** DOCUMENT SECTION follows **

But we’re also seeing some of our governments respond in exciting ways. Who could have imagined the Canadian Emergency Response Benefit even just a couple of months ago, paving the way toward real conversations about Universal Basic Income? Who could have imagined governments all over the world, calling on communities to band together for the greater good? Who could have imagined the majority of those communities being willing to give up personal wants, needs, and desires to work toward that greater good? Who could have imagined Doug Ford calling protesters of those efforts, a “bunch of yahoos”? (Okay, so we can all imagine Doug Ford calling protesters “yahoos”.)
The most fascinating thing about these recent measures, is that they prove what’s possible when we collectively agree to work together. It signifies the possibility of a massive cultural shift. And particularly fascinating to me personally, is that it’s causing me to… hope. For someone with a weakness for 24/7 Sylvia Plath-ing*, hope feels unusual.
Which brings me back to Sea Sick. If you’ve seen the show, then you know the stakes of the climate crisis. You know that our global ocean is becoming warm, breathless, and sour. You know that 50 per cent of our oxygen comes from the ocean, and that if everything in the ocean dies tomorrow, we die too. You know this. We know this. But you also know that Sea Sick’s author and performer, Alanna Mitchell, has hope for the future: “Adapt and survive. It’s the essence of Darwin’s teachings and our species is really good at it. Write a new ending. Live to tell another tale.”
At the end of every performance of Sea Sick, Alanna stands before the audience and takes questions. Usually the first to be asked is, “what can I do??”, and Alanna will say “I hope you lie awake all night thinking about that” (which is an answer I love). But she also talks about the huge cultural shift that needs to take place to address this crisis. It’s not about individual effort, but collective effort. The solutions to this crisis do exist, but it’s going to take huge political will to put those solutions into place.
Many things our governments are doing to mobilize against this virus are the very things environmental activists have been calling for for years. I have to admit, I don’t know that I ever believed we could do it. I was touring across the world with Alanna Mitchell, not really believing this massive cultural shift was possible— that we were capable of it. But I loved Alanna’s hope, I thought it was hugely important to put her knowledge and her hope in front of audiences around the world – I could see the impact of her hope on other people.
So, here I am. With the privilege of my position, I am working safely from home. I live alone with two cats. The feelings of isolation come and go. And between the zoom meetings, conference calls, and online cocktail hours, I find the time to grieve. I’m mourning things I hadn’t had time before to mourn, I’m grieving the lost opportunities for The Theatre Centre’s artists, communities and staff, and I’m grieving things we’ve yet to lose. I’m grieving the loss of life – both known to me, and unknown.
I’m also hoping. And along with hope comes some conspiring… colluding… collaborating. It’s time to take what we’re experiencing in this moment— this time of seeing what’s possible, this time of personal sacrifice for greater good— to take what we are learning and apply it. What kind of world do we want when this is all over? The greatest loss for me would be to see us come out of this unchanged… so let’s invent the future.
Hope is a dangerous thing for a woman like me to have
But I have it*
Stay tuned…
*Apologies to Lana Del Rey for this gentle theft.

** End of DOCUMENT SECTION **
** STORED DATA follows **

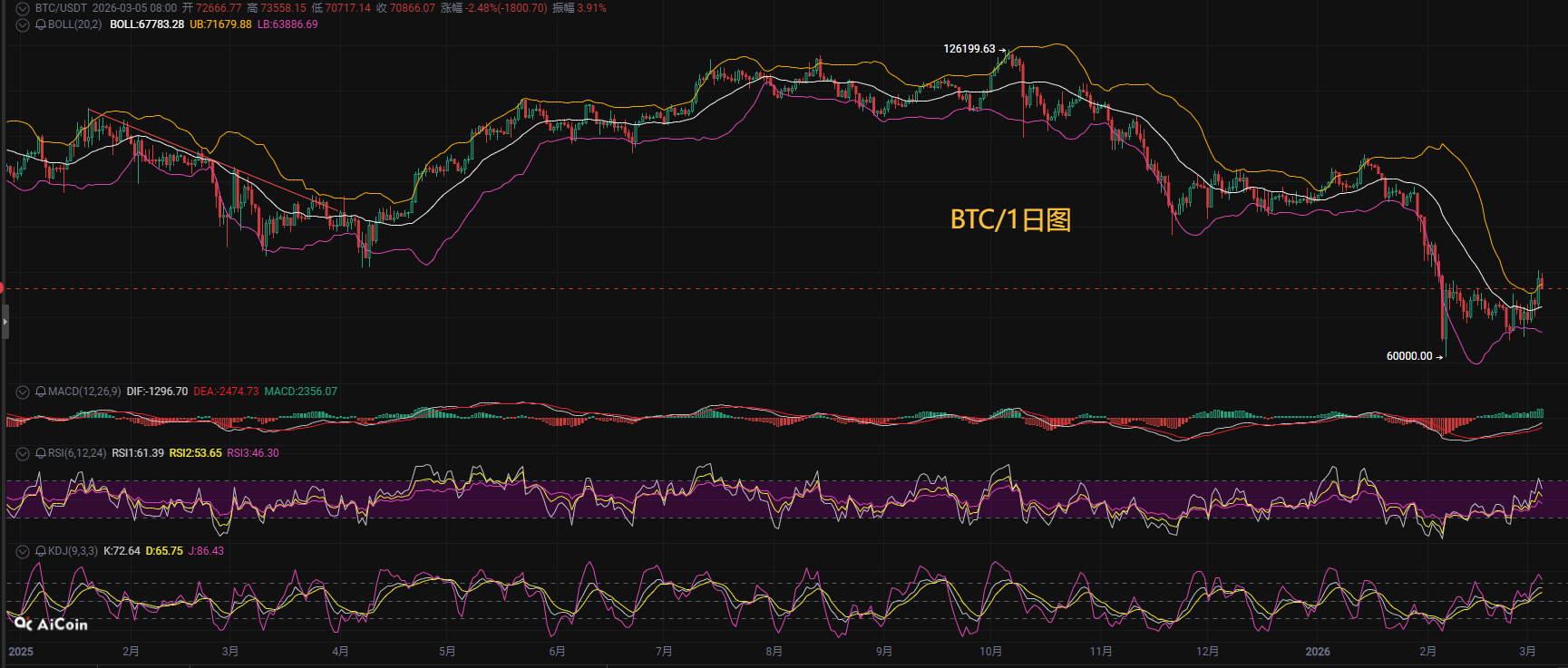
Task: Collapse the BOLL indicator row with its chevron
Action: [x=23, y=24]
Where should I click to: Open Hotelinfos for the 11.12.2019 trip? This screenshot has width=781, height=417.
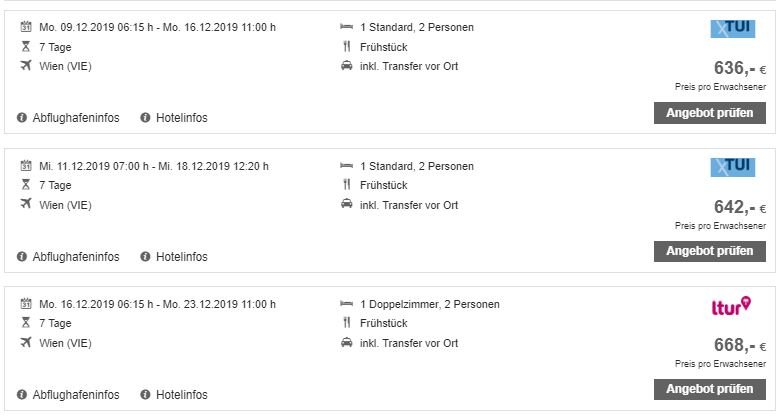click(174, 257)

** End of STORED DATA **

- COMPLETE THE FOLLOWING
• a. Please update the Sea Sick reflection from "The most fascinating" to "hope feels unusual.", putting "latest measures" in place of "recent measures".
• b. According to the Sea Sick reflection, how much of our oxygen comes from the ocean?

- EXERCISE RESULTS
• a.
The most fascinating thing about these latest measures, is that they prove what’s possible when we collectively agree to work together. It signifies the possibility of a massive cultural shift. And particularly fascinating to me personally, is that it’s causing me to… hope. For someone with a weakness for 24/7 Sylvia Plath-ing*, hope feels unusual.

• b. 50 per cent.